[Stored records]

——

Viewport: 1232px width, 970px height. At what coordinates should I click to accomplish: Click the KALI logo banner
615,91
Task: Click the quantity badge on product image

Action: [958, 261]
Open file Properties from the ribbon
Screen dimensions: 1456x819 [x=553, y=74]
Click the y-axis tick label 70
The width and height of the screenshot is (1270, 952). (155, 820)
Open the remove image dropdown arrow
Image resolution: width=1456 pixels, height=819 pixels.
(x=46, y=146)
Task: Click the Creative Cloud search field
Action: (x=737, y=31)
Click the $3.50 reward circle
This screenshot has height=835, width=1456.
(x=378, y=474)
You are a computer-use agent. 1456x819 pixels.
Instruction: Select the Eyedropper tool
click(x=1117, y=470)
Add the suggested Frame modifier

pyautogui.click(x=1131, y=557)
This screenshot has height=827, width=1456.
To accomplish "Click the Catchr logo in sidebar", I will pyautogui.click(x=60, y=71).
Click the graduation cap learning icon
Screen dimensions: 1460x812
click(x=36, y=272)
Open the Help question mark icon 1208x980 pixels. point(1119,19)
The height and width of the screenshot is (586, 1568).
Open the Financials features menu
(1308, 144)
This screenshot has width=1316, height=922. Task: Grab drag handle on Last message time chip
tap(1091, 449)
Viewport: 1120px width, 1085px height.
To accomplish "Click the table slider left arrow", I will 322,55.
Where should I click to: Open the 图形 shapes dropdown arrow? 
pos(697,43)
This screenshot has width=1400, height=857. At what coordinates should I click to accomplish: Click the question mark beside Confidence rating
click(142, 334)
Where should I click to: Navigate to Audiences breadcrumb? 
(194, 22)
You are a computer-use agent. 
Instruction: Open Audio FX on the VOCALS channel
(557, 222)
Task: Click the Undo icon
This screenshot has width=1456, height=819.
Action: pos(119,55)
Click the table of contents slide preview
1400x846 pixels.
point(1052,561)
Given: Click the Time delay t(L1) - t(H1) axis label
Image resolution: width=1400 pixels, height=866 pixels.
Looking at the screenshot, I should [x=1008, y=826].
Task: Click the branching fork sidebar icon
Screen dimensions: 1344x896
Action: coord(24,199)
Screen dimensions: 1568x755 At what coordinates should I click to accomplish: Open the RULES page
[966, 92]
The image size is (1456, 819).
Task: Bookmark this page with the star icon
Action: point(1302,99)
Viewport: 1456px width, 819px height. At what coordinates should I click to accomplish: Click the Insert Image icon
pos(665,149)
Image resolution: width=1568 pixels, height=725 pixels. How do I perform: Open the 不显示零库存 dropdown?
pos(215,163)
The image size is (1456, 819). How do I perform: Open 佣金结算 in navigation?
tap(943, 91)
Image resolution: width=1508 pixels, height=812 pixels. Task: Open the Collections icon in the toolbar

——

[Task objective] Within the entries above, find every line where the string "computer" occurs, and copy it.

[Answer to this problem]
You are a computer-use agent. 1456x819 pixels.
You are a computer-use agent. 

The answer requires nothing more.